OASIS Mailing List ArchivesView the OASIS mailing list archive below
or browse/search using MarkMail.

 


Help: OASIS Mailing Lists Help | MarkMail Help

oic message

[Date Prev] | [Thread Prev] | [Thread Next] | [Date Next] -- [Date Index] | [Thread Index] | [List Home]


Subject: Re: [oic] Interpretation of terminal "/" in URIs and Zip


Hi Dennis,

first of all, I really did not understand the problem, but now I have 
consulted my colleague  Michael Stahl on this and he pointed me the 
problem and now I do see a problem.

He pointed me to the second bullet of:
http://www.apps.ietf.org/rfc/rfc3986.html#sec-5.2.3

I will explain in detail below..


On 03/01/10 21:31, Dennis E. Hamilton wrote:
> 
> The last time I checked there is no provision in the ODF specification for
> access to components of a package from outside of the package.  Nothing we
> are doing here has to do with such references.  Furthermore, it is not up to
> us to know how references from outside are to be handled.  It has nothing to
> do with the ODF Format itself or the compliance of consumers and producers.
> 

It is certainly up to us (one of the TCs) to solve problems user have, 
when they are working with ODF.
One problem, not necessarily a specification problem, is that users are 
currently not able to access container within the ODF package format, 
which make the ODF as default information package quite useless.
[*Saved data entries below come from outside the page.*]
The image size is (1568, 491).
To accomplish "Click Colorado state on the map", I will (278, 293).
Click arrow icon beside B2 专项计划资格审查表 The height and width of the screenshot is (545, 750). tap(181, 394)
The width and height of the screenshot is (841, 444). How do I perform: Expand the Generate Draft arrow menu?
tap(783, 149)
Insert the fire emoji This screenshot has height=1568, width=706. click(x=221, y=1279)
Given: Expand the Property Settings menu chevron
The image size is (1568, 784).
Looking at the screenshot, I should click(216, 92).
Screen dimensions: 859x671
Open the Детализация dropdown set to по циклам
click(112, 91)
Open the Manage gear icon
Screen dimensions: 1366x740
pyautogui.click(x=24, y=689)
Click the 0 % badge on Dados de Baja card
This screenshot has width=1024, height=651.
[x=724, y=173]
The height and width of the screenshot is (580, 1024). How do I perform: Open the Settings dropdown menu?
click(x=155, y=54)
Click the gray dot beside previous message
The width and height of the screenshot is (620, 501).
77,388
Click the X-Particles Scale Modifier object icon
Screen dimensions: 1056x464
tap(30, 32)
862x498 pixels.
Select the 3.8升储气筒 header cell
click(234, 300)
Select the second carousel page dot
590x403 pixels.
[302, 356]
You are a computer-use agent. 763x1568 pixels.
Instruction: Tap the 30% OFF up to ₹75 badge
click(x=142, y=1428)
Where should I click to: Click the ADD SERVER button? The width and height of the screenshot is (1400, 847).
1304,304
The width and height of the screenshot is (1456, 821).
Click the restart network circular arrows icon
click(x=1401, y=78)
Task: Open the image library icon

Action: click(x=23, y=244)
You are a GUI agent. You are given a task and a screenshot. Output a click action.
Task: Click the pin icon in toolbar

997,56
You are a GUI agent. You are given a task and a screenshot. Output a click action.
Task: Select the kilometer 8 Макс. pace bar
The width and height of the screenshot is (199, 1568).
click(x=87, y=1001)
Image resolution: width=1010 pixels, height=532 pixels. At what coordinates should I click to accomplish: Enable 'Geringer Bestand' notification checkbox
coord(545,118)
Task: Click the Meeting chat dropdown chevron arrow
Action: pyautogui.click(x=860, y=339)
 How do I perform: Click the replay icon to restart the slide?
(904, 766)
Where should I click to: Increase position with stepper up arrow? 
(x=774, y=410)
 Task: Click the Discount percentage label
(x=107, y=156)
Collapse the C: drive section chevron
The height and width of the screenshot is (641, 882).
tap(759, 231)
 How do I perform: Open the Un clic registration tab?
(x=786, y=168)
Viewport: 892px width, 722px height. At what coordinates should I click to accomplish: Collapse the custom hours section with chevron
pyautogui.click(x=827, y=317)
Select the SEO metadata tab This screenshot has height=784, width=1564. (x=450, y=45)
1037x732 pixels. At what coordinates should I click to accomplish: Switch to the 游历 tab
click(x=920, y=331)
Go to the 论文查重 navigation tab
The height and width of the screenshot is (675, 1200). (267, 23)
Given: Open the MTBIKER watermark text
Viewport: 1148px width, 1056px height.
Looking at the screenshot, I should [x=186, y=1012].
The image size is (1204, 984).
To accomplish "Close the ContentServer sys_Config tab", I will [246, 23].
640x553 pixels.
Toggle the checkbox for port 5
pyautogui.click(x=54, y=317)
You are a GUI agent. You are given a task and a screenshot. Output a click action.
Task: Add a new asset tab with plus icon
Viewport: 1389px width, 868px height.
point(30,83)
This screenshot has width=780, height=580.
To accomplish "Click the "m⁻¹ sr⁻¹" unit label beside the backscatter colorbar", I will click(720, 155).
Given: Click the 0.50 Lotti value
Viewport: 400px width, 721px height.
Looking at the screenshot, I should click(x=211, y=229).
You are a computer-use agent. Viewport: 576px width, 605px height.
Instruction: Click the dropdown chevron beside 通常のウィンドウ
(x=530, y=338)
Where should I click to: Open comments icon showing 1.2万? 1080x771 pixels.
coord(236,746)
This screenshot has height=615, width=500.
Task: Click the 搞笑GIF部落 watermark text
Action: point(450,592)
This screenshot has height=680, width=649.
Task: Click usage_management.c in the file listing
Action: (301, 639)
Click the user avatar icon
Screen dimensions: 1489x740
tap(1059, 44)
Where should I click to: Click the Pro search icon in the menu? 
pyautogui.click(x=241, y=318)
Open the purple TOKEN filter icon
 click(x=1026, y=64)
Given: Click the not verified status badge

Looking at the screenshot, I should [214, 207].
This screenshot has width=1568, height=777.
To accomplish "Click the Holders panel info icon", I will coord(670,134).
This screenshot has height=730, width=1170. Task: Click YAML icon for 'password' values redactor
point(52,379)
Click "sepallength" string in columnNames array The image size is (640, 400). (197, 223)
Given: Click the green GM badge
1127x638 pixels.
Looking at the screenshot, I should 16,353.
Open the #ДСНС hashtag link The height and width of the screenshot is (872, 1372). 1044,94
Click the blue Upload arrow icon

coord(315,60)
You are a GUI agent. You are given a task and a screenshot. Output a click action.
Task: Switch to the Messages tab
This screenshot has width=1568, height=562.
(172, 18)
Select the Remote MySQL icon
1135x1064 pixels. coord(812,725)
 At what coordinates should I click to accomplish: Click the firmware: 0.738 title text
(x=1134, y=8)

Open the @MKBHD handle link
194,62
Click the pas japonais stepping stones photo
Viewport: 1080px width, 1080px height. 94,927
Let's see what ODF 1.2 part 3 specifies:
http://docs.oasis-open.org/office/v1.2/part3/cd01/OpenDocument-v1.2-part3-cd01.html#a_2_7_Usage_of_IRIs_Within_Packages
refers to
http://www.apps.ietf.org/rfc/rfc3986.html#sec-5.1
as usually the base URI is not written explicitly in the package the 
base URI of the package is the Package Retrieval URI:
http://www.apps.ietf.org/rfc/rfc3986.html#sec-5.1.2

The retrieval URI for a test document on your site might be:
http://orcmid.com/blog/blog.odt

Valid URLs to references into and to the package are:
http://orcmid.com/blog/blog.odt/Pictures/HappyODF.png
http://orcmid.com/blog/blog.odt/Pictures/
http://orcmid.com/blog/blog.odt/Pictures
http://orcmid.com/blog/blog.odt

(Of course they won't work in a browser as long there is no web server 
extension handling ODF package similar to a directory.)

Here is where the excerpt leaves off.